Could OpenAI be violating YouTube's terms of service?


Mira Murati, CTO of OpenAI (left) and Neal Mohan, CEO of YouTube (right).
Patrick T. Fallon/AFP Mandel Ngan/AFP via Getty Images

  • Does OpenAI train its video generator Sora on YouTube content?
  • If so, it would be a violation of YouTube's terms of service, the CEO said.
  • But OpenAI's chief technology officer couldn't answer whether Sora scrapes YouTube content.

OpenAI should not use YouTube videos to train its artificial intelligence tools, YouTube CEO says.

But is it?

Mira Murati, OpenAI's chief technology officer, said she didn't know.

In an interview with The Wall Street Journal last month, Murati was asked whether Sora, OpenAI's text-to-video generator, was trained on video content from YouTube.

“I’m actually not sure about that,” Murati told the Journal.

YouTube CEO Neal Mohan told Bloomberg on Thursday that he also didn't know whether OpenAI was using YouTube content to train its video generator.

If Sora actually uses YouTube content, it would be a “clear violation” of the platform’s terms of service, Mohan said.

“From a creator’s perspective, when a creator uploads their hard work to our platform, there are certain expectations,” Mohan said Bloomberg's Emily Chang. “One of those expectations is that the terms of service will be followed. Downloading things like transcripts or video excerpts is not permitted, and that is a clear violation of our Terms of Service. These are the rules of Content-wise, we are on the rise on our platform.”

Mohan added that Google (which owns YouTube) uses some YouTube videos to train its own AI platform, Gemini, but only if individual creators on the platform have agreed to this in their contracts.

In response to Business Insider's request for comment, a YouTube spokesperson confirmed that the company's terms “prohibit the unauthorized scraping or downloading of YouTube content.”

OpenAI did not respond to Business Insider's request for comment.

The debate over what types of content tech companies use to train their AI models has picked up speed as the artificial intelligence industry explodes. And many artists and cultural workers are leading the way, arguing that their copyrighted works cannot be used without their permission.

OpenAI is no stranger to complaints about the data collection practices of its AI tools. Those who have sued the company for copyright infringement include comedian and author Sarah Silverman, whose lawsuit was partially dismissed, “Game of Thrones” author George RR Martin and The New York Times.

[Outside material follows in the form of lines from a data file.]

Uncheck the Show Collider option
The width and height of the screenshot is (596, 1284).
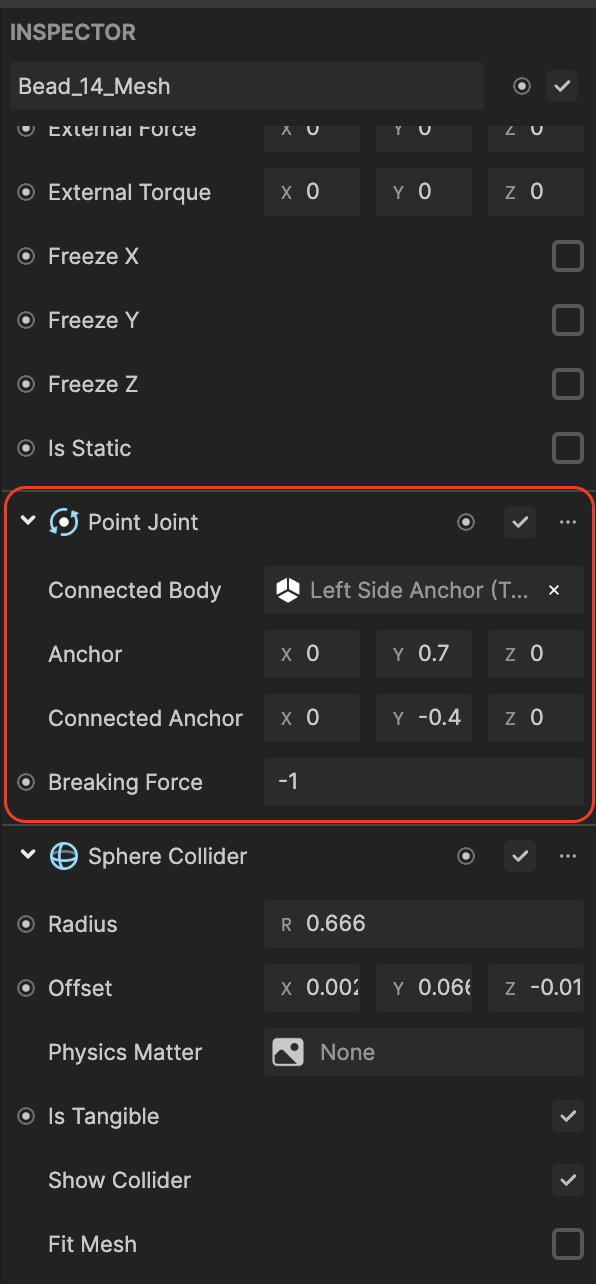coord(568,1180)
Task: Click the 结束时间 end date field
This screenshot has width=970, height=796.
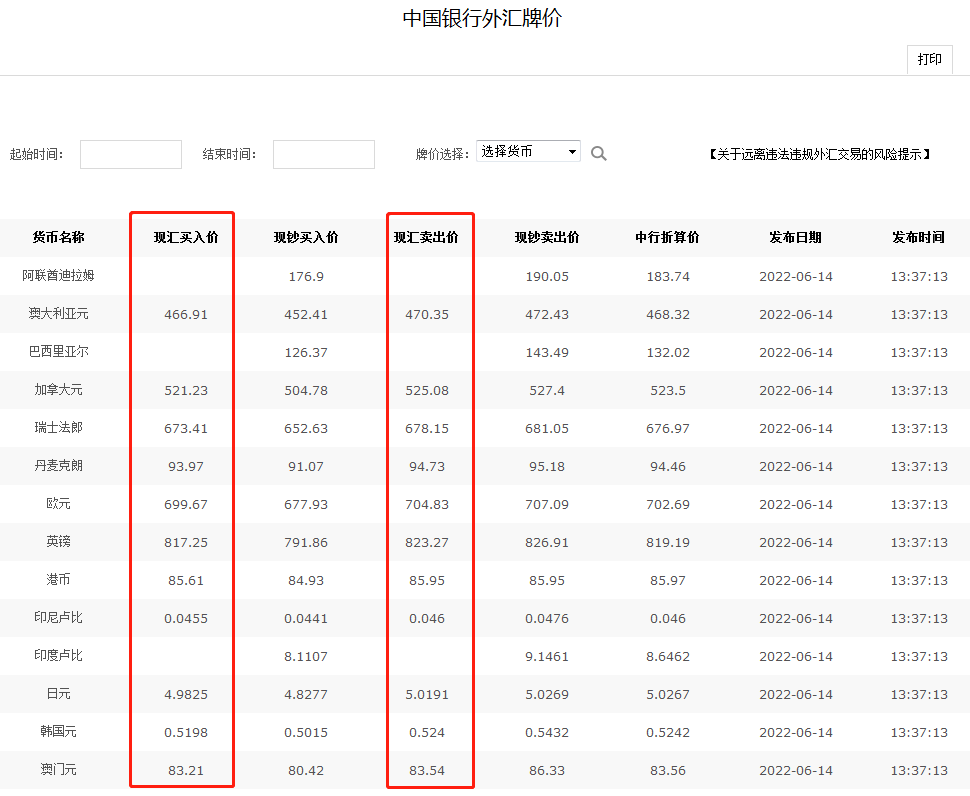Action: point(324,154)
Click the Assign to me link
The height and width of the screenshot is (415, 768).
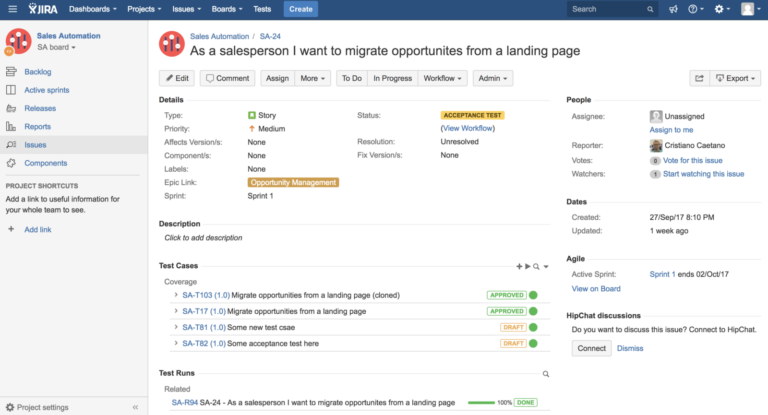(x=671, y=130)
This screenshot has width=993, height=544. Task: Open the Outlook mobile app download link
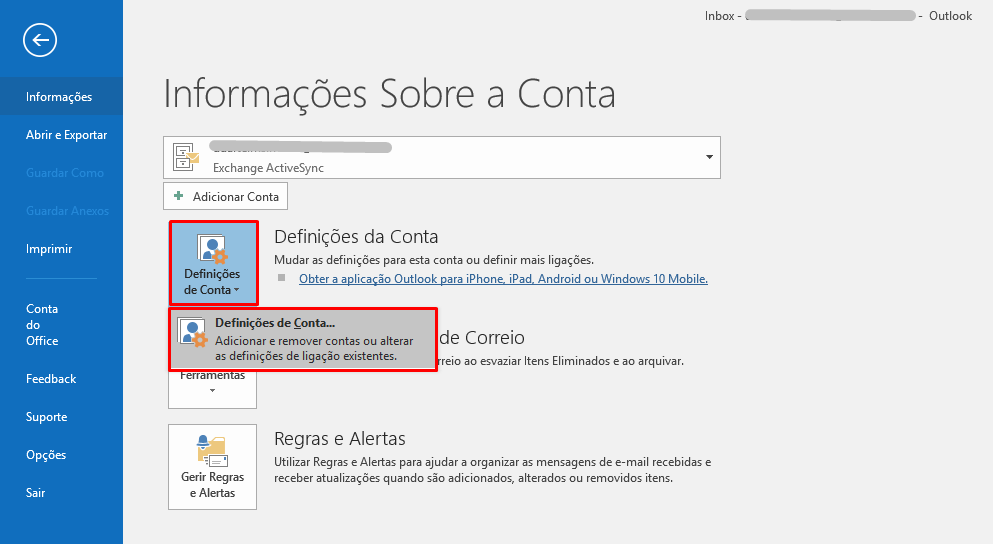tap(503, 279)
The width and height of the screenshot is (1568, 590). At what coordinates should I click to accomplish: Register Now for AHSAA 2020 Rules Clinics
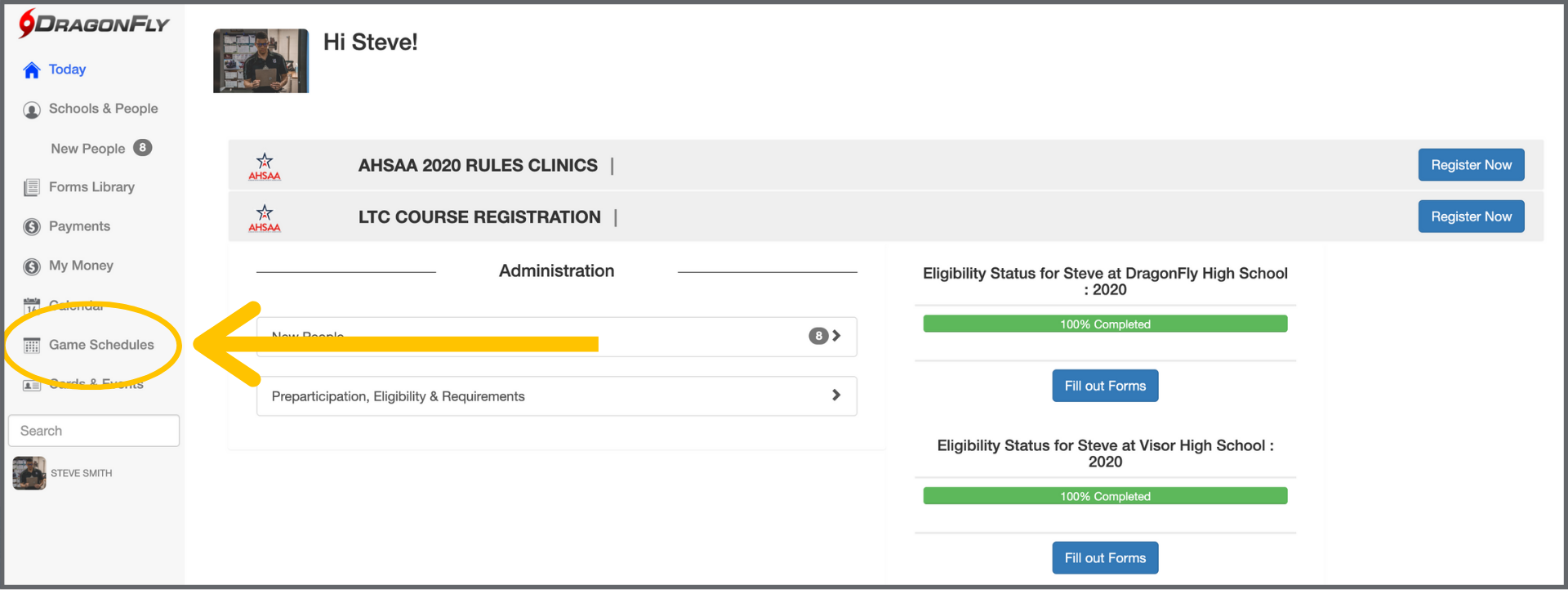click(1471, 165)
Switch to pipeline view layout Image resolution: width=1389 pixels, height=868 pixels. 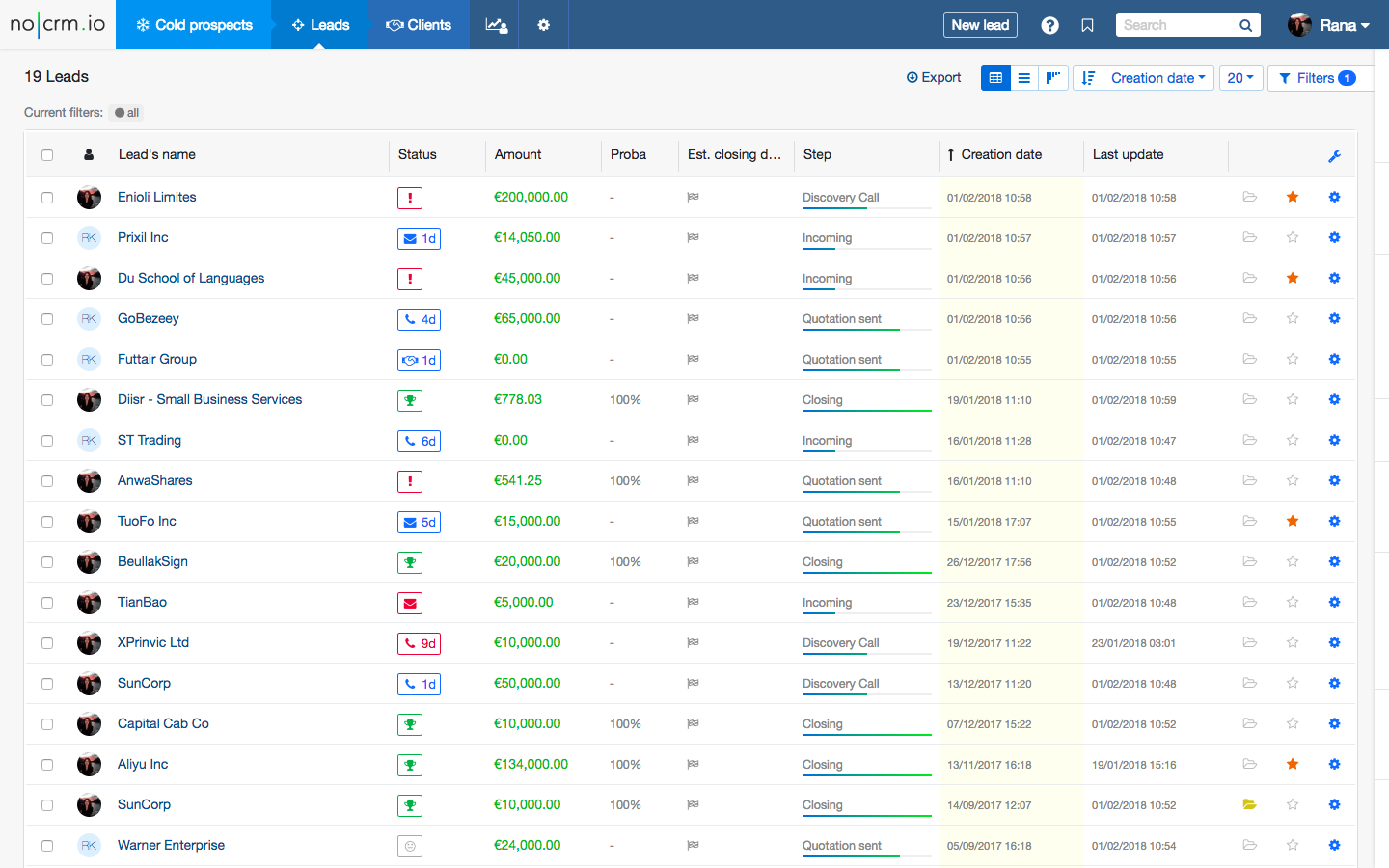[x=1053, y=77]
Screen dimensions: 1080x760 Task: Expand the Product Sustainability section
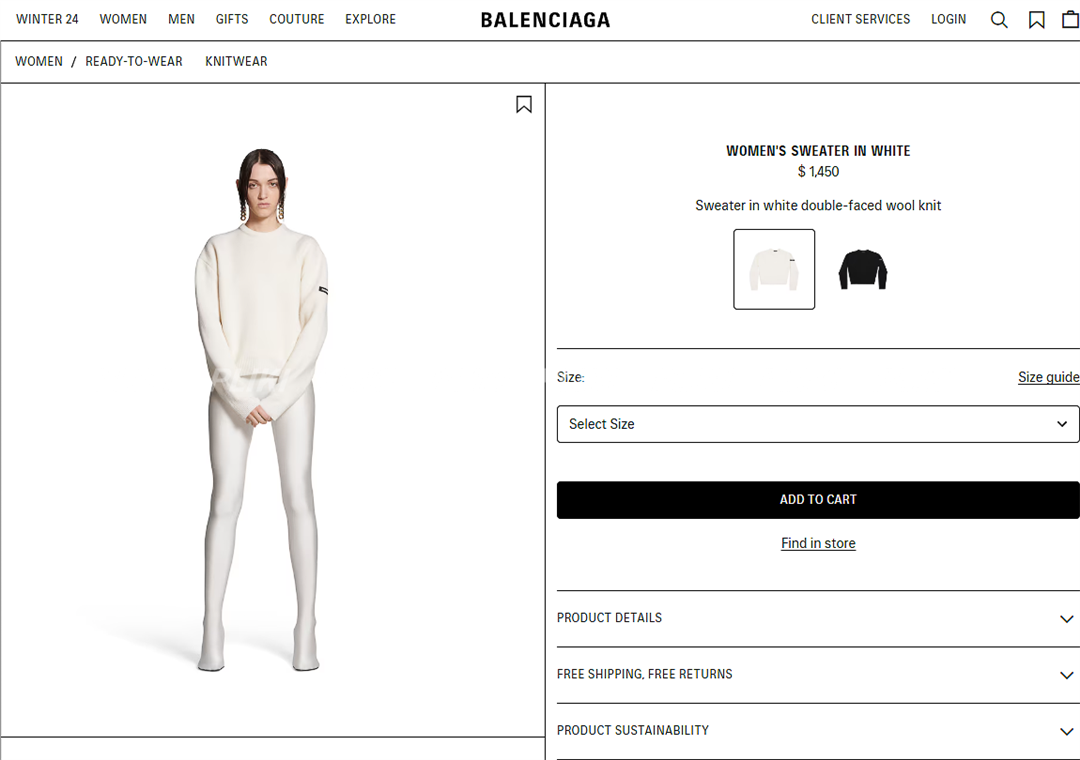pos(818,730)
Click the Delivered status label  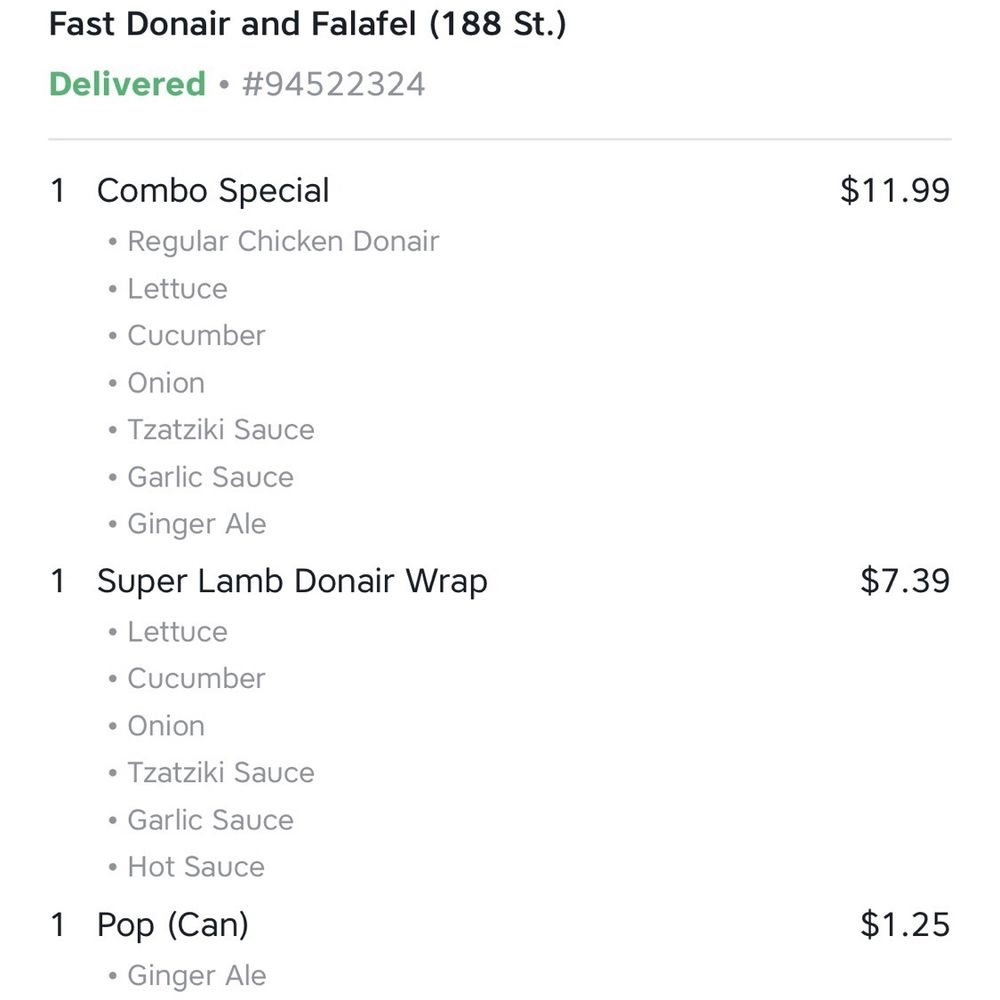point(128,84)
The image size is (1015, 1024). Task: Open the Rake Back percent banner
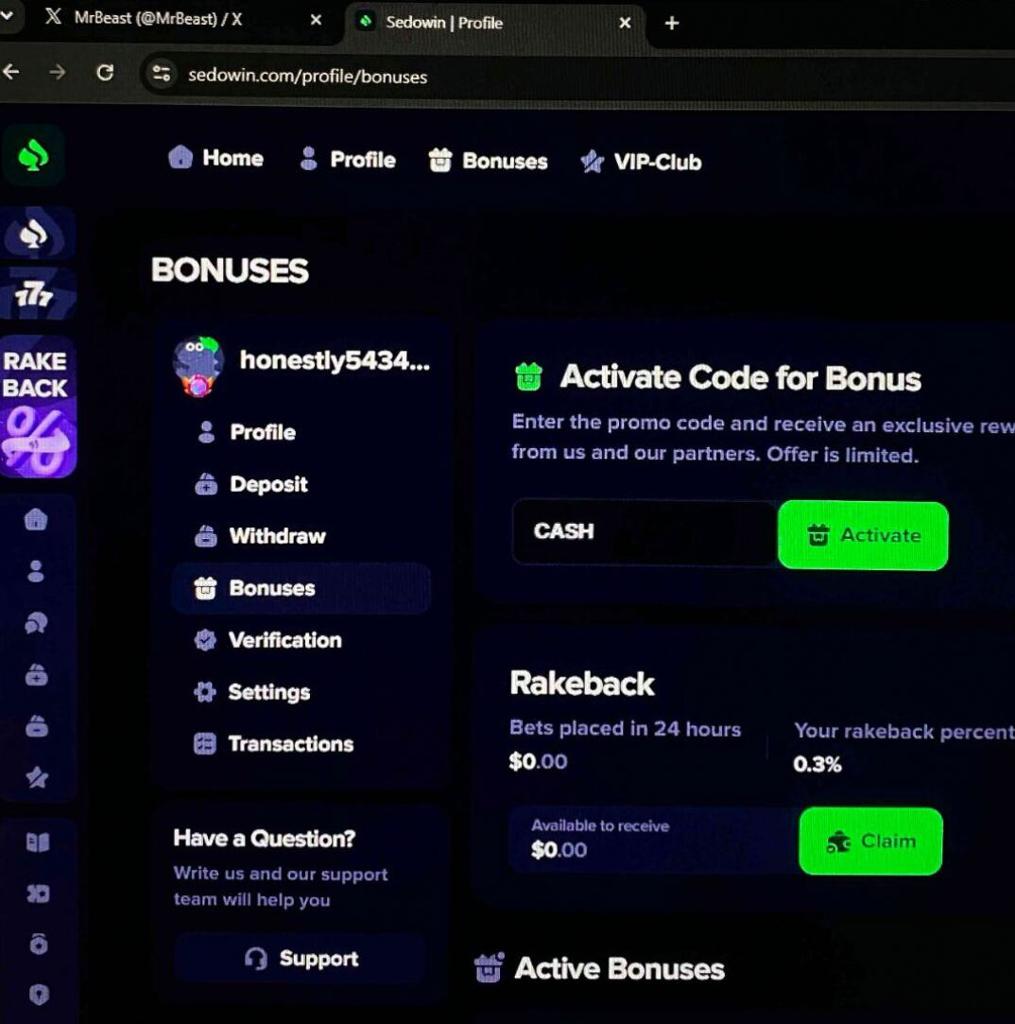coord(37,407)
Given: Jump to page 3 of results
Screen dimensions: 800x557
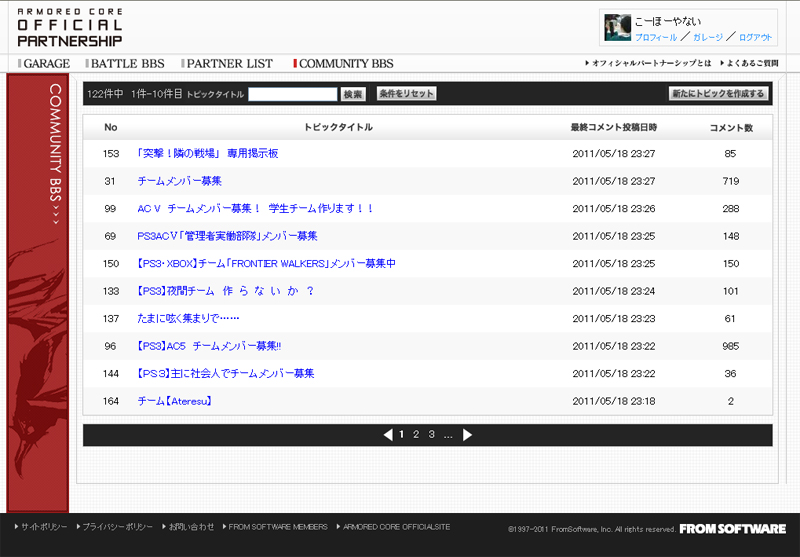Looking at the screenshot, I should point(431,435).
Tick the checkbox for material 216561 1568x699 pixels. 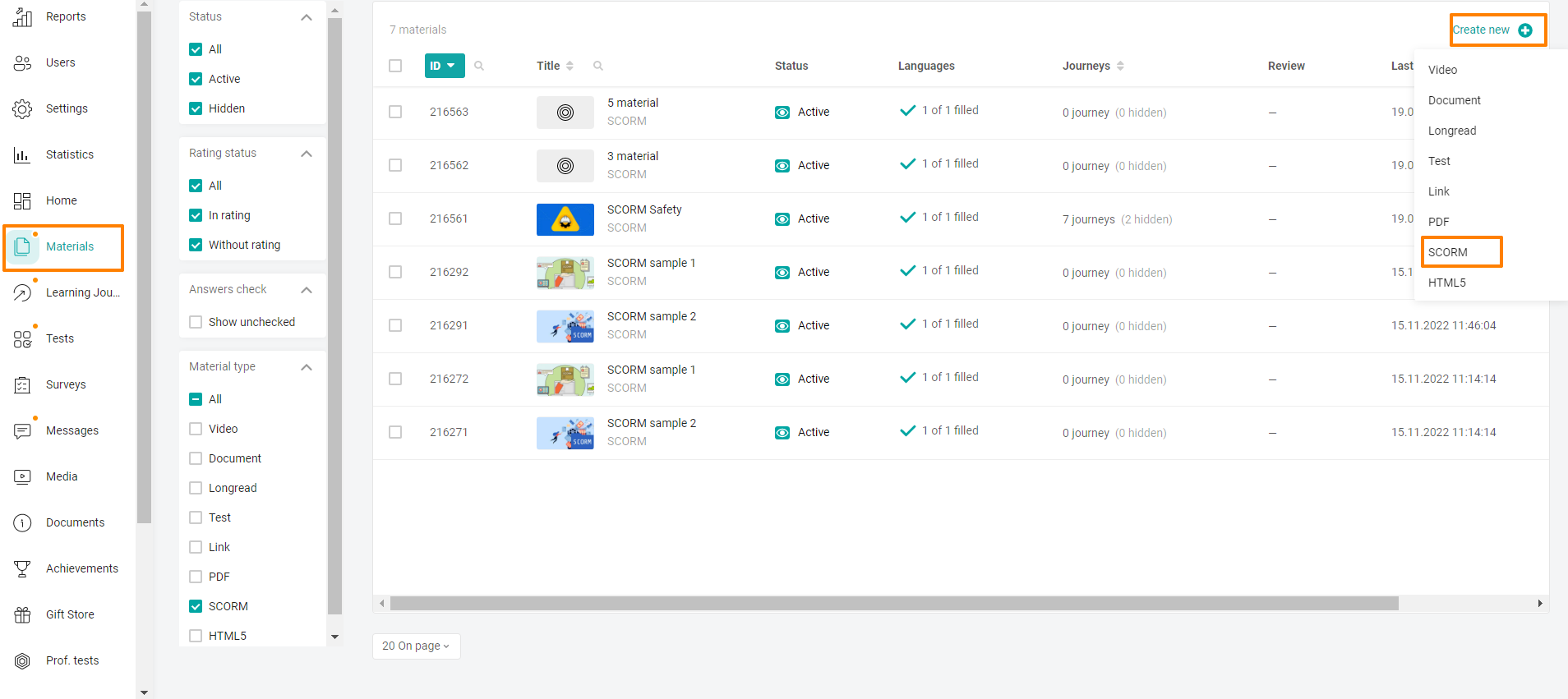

In February, OpenAI asked the judge overseeing the Times' lawsuit to dismiss all or part of four of the six counts the media outlet brought against the company, alleging that the Times paid someone to invest in its products Hack OpenAI.

And last summer, more than 8,000 authors wrote an open letter to AI leaders, including Sam Altman of OpenAI, demanding compensation for using their works to train AI tools without permission.

Axel Springer, the parent company of Business Insider, has signed a global deal that will allow OpenAI to train its models on the reporting of its media brands.